On Rehearing. Appellant, in his carefully prepared brief, has taken the position, and pressed it with much force, that in the instant case we have virtually departed from our holdings in the cases of Batson v. Fidelity Mutual Life Ins. Co., 155 Ala. 265,46 So. 578, 130 Am. St. Rep. 21; Norris v. New England Mutual Life Ins. Co., 198 Ala. 41, 73 So. 377; Satterfield v. Fidelity Mutual Life Ins. Co., 171 Ala. 429, 55 So. 200, and Pan American Life Ins. Co. v. Carter, 202 Ala. 237, 80 So. 75.
By reference to the three first above-named cases, it will be seen that the notes were given for the initial or first premium, and the policy contract in each case provided that it should not become operative until actual payment of the initial premium had been made. The initial payment in each case constituted a condition precedent to be performed *Page 263 to put the policy into operation.
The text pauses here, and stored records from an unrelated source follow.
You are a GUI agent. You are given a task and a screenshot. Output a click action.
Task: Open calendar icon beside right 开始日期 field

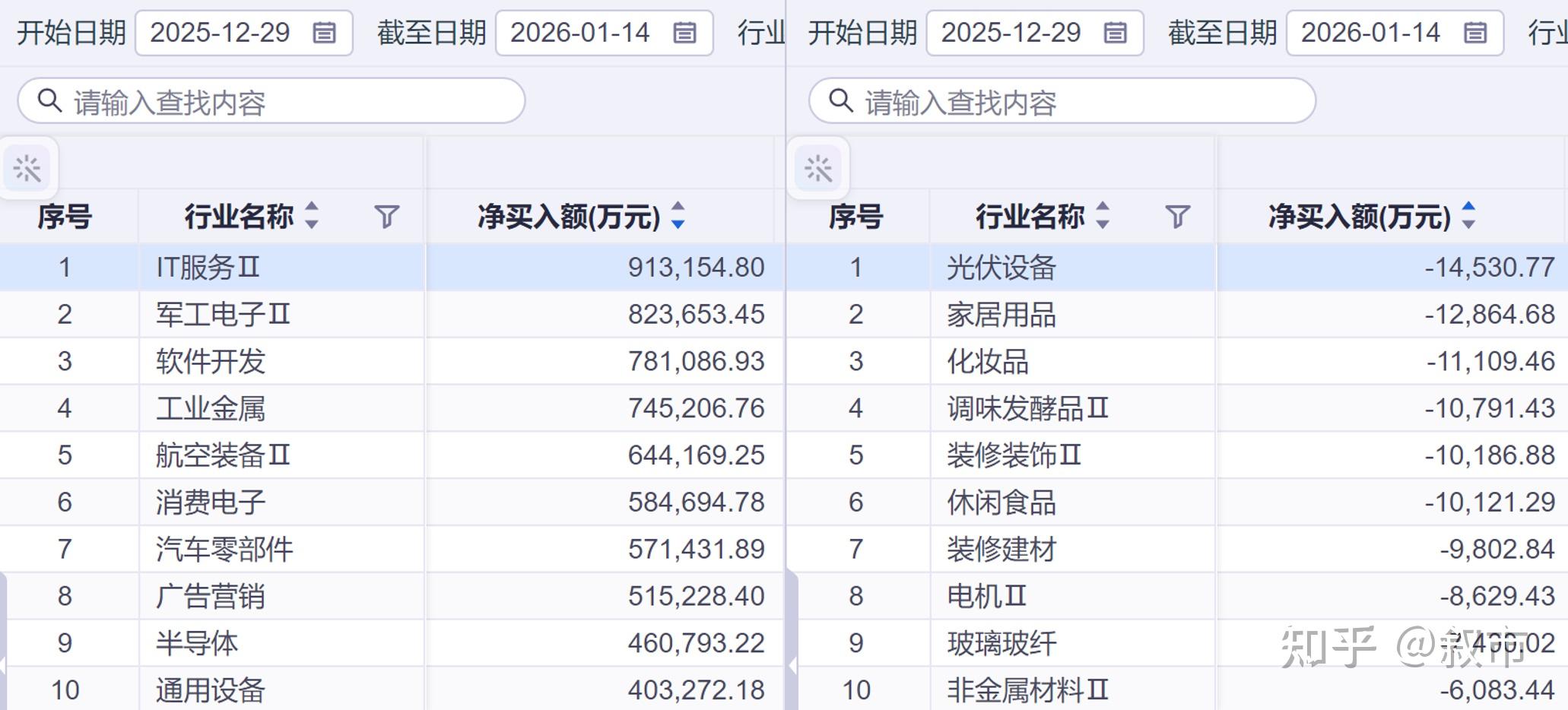(1116, 33)
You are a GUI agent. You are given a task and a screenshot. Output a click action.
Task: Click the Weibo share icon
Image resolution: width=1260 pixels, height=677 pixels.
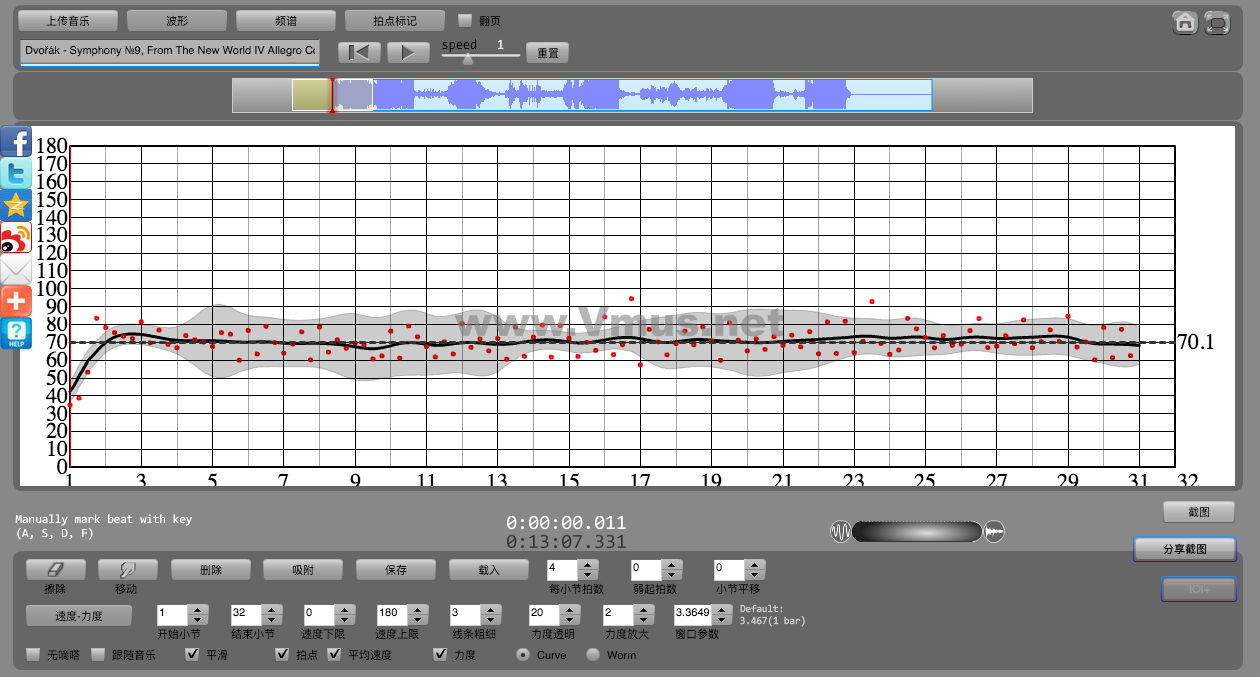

This fact differentiates the instant case from the Batson, Norris and Satterfield Cases, supra, and brings it within the influence of the Parker Case, supra, and which case we may add was the last authoritative expression by this court on the question at the time the contract now before us was executed.
By reference to the bound record (2597) in the Carter Case, supra, it will be noted that the policy sued on in that case contained this clause or provision: "If any premium or any note or other obligation given therefor shall not be paid when due, this policy shall thereupon cease except as herein provided."
No such provision is contained in the policy sued on in this case, and this fact clearly differentiates the Carter Case from the instant case. Had the policy contract contained such a provision, our holding in the case would have been controlled by the Carter Case, supra.
What is said in the Parker Case, supra, on this point is apropos here, and we refer to what is there said without reproducing the same. In the absence of a provision in the policy contract terminating the insurance upon the nonpayment of the note, such a provision appearing only in the note was and is without force or efficacy.
It follows that the application for rehearing will be overruled.
Application overruled.
ANDERSON, C. J., and THOMAS and BROWN, JJ., concur.